Il decreto, composto da 23 articoli, prevede che per “evitare o porre rimedio a una grave perturbazione dell’economia e preservare la stabilità finanziaria” il Ministero dell’Economia sia autorizzato “fino al 30 giugno 2019, a concedere la garanzia dello Stato su passività di nuova emissione di Banca Carige”, nel rispetto della disciplina europea in materia di aiuti di Stato, “fino a un valore nominale di 3.000 milioni di euro”. Sulla base della concessione della garanzia “Banca Carige è tenuta a svolgere la propria attività in modo da non abusare del sostegno ricevuto né conseguire indebiti vantaggi per il tramite dello stesso, in particolare nelle comunicazioni commerciali rivolte al pubblico” emettendo strumenti finanziari “con durata superiore ai 3 anni sui quali può essere prestata la garanzia dello Stato” senza eccedere “salvo casi debitamente giustificati, un terzo del valore nominale totale degli strumenti finanziari emessi dall’emittente”.

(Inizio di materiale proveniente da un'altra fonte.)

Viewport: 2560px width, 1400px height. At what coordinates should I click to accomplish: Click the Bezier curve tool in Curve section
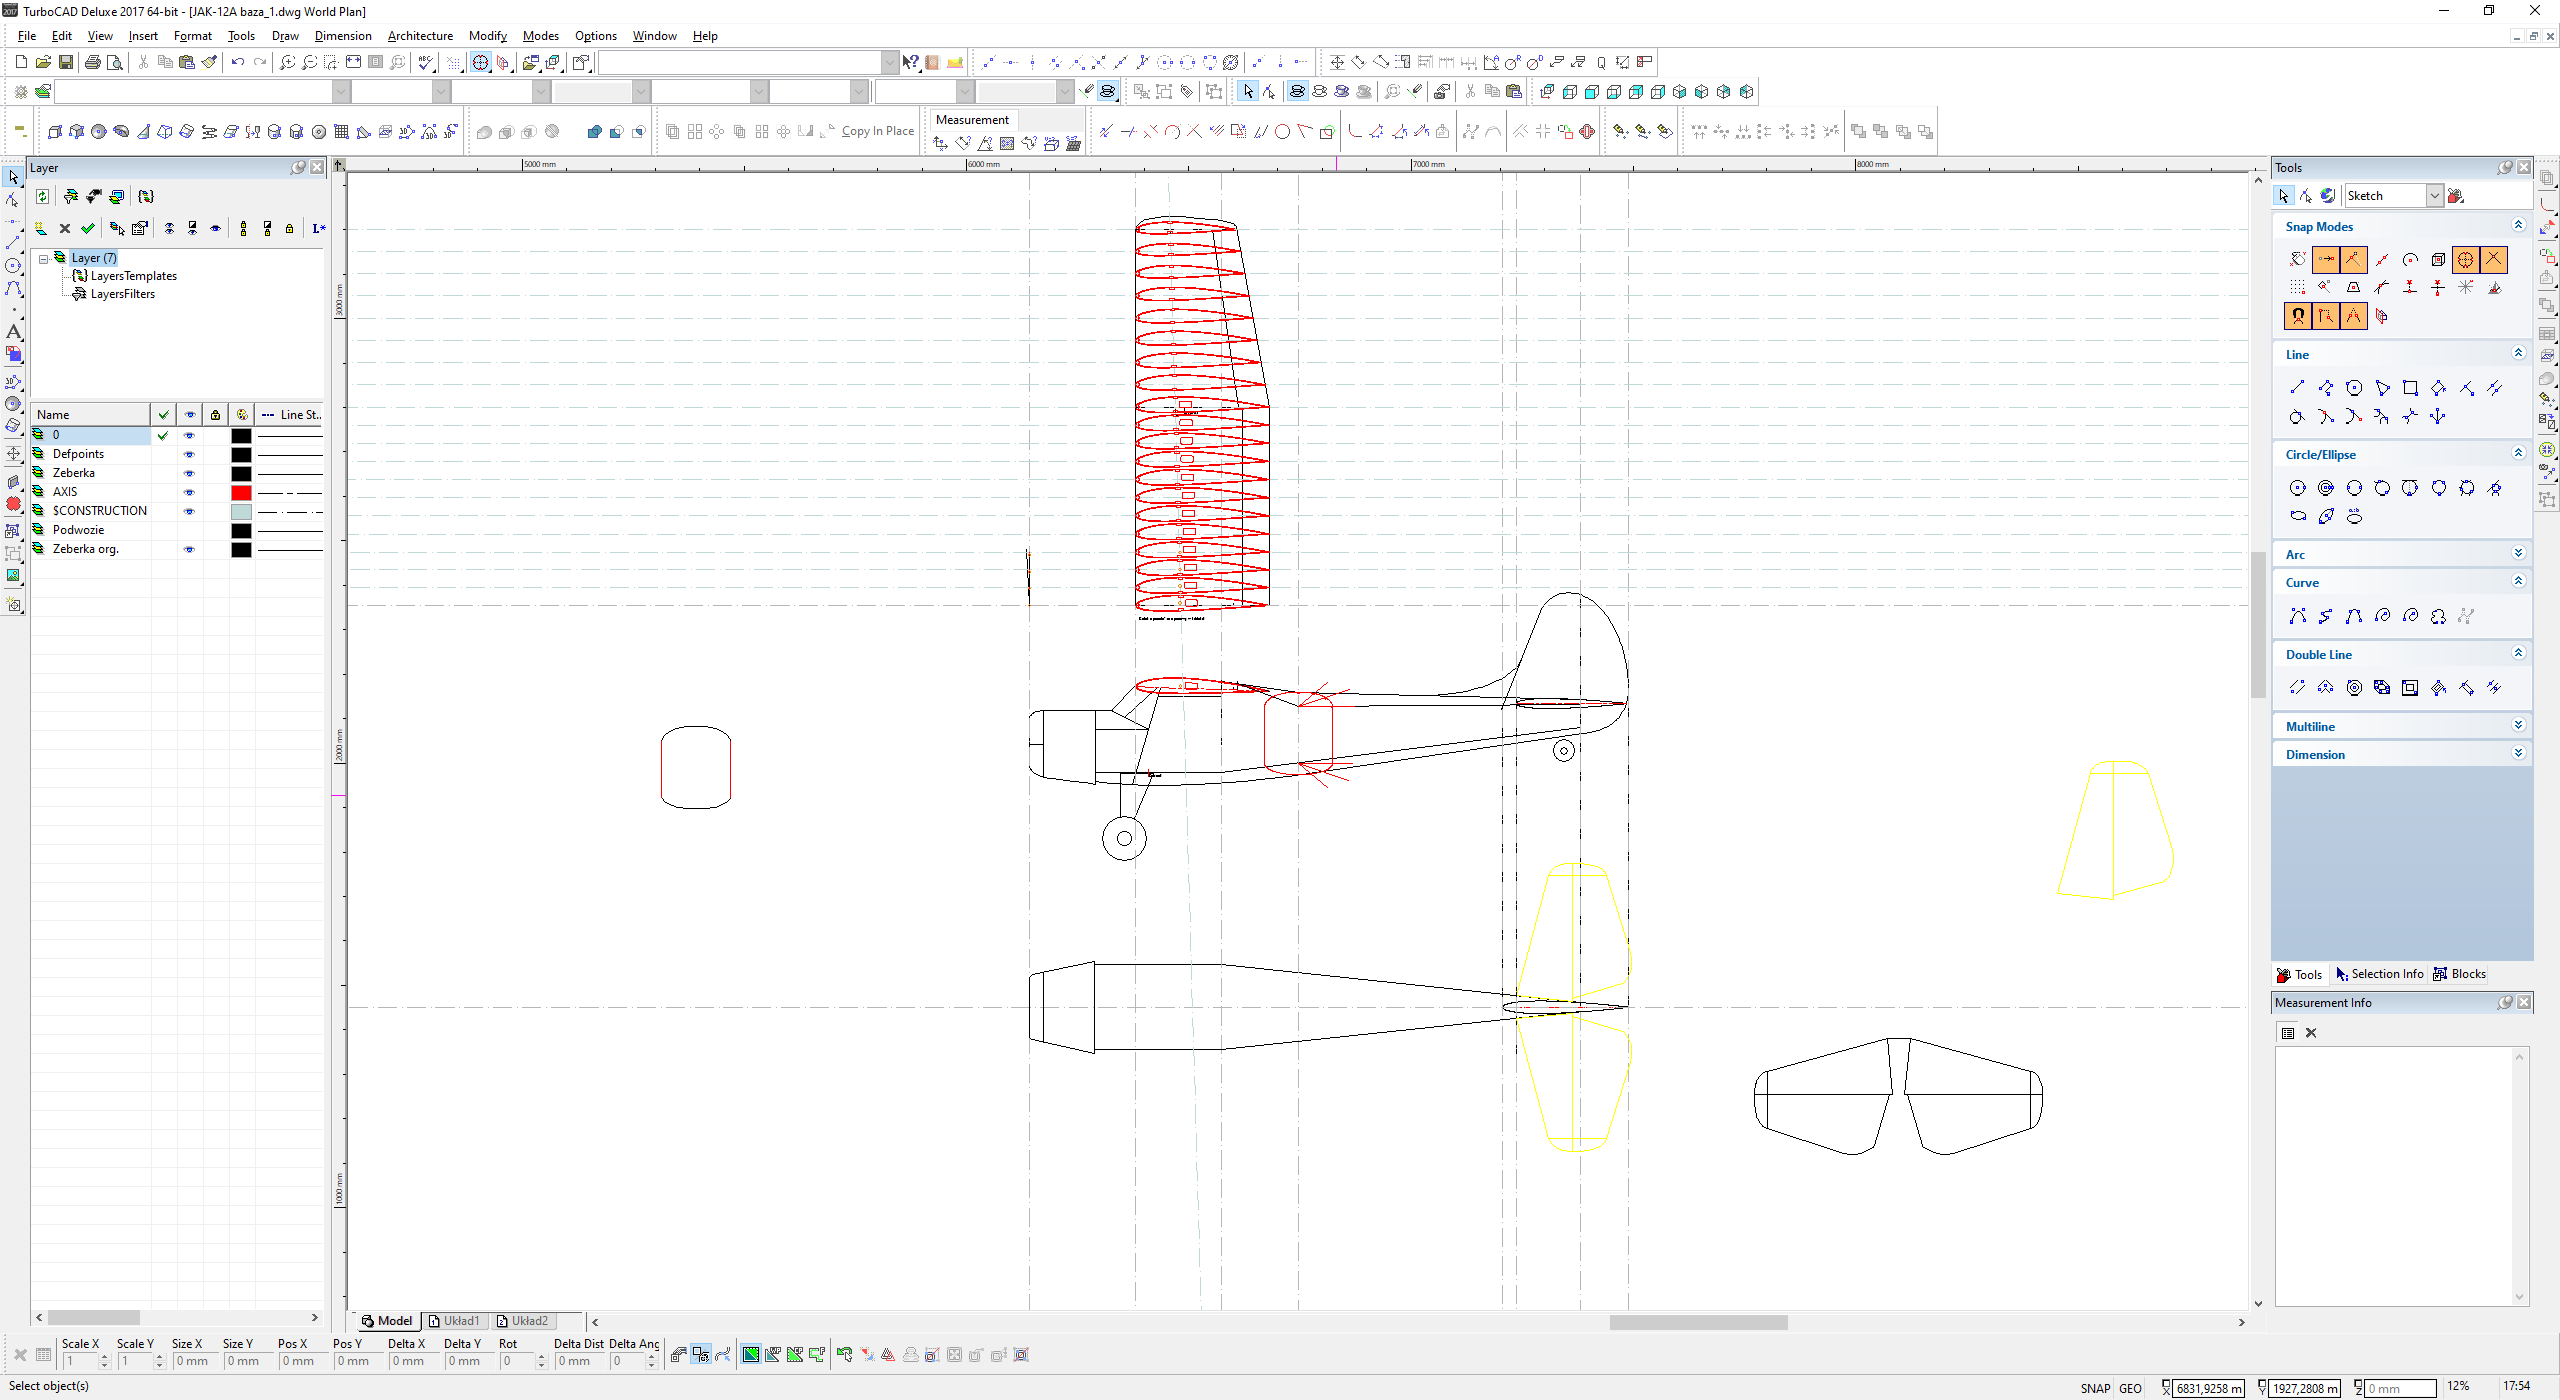(2354, 616)
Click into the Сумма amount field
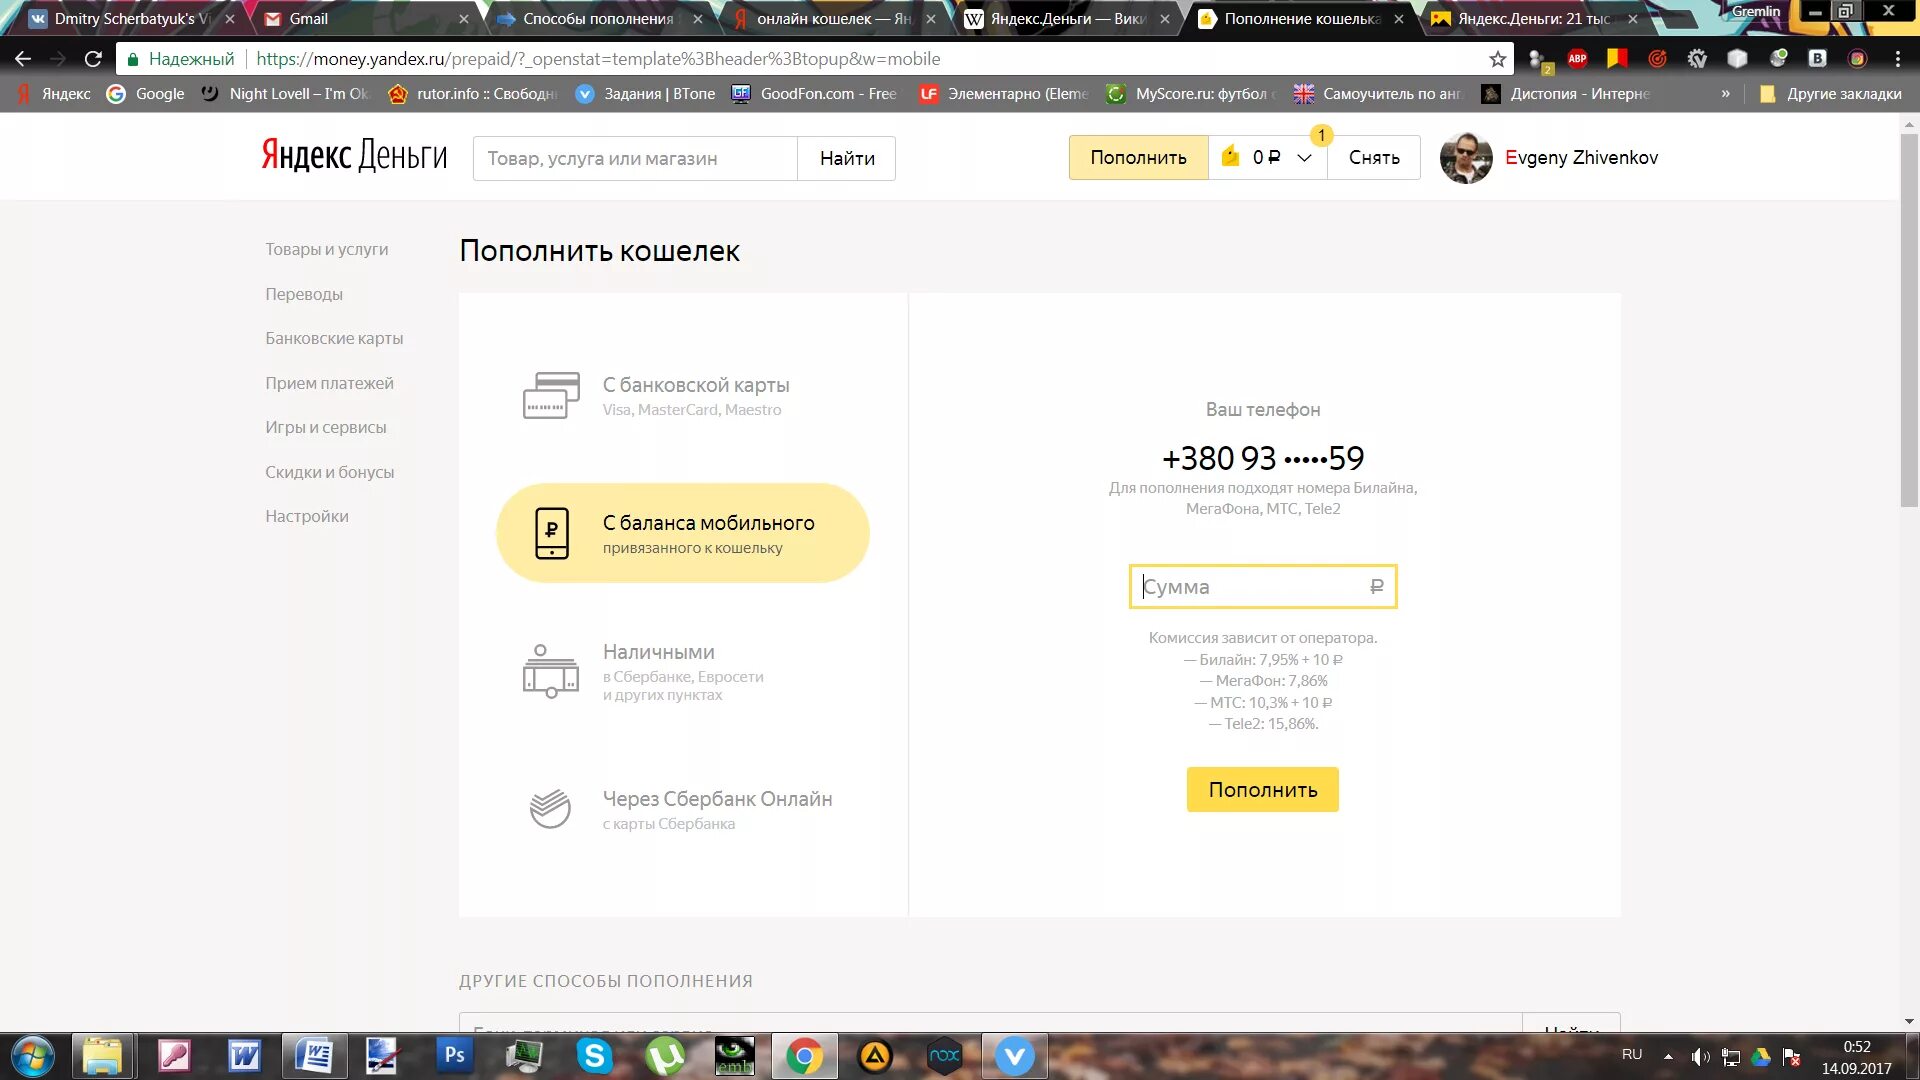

Inoltre “il Ministro dell’economia e delle finanze può rilasciare, entro il 30 giugno 2019, la garanzia statale per integrare il valore di realizzo del collaterale stanziato da Banca Carige a garanzia di finanziamenti erogati dalla Banca d’Italia per fronteggiare gravi crisi di liquidità (erogazione di liquidità di emergenza – Ela), in conformità con gli schemi previsti dalla Banca centrale europea”. Sempre per garantire la stabilità della Banca, il Mef “è autorizzato a sottoscrivere, entro il 30 settembre 2019, anche in deroga alle norme di contabilità di Stato, azioni emesse da Banca Carige”, che sarà obbligato a presentare un “programma di rafforzamento patrimoniale, indicante l’entità del fabbisogno di capitale necessario, le misure che l’emittente intende intraprendere per conseguire il rafforzamento”.

BOCCIATI TUTTI GLI EMENDAMENTI

In commissione Finanze al Senato il dl è stato approvato senza modifiche rispetto al testo uscito da Montecitorio: tutti gli emendamenti (circa 40) presentati dalle opposizioni sono stati ritirati o respinti. Il decreto, varato l’8 gennaio, arriva dunque in aula “blindato”. Alla Camera l’unica modifica di rilievo effettuata riguardava la trasparenza sui grandi debitori.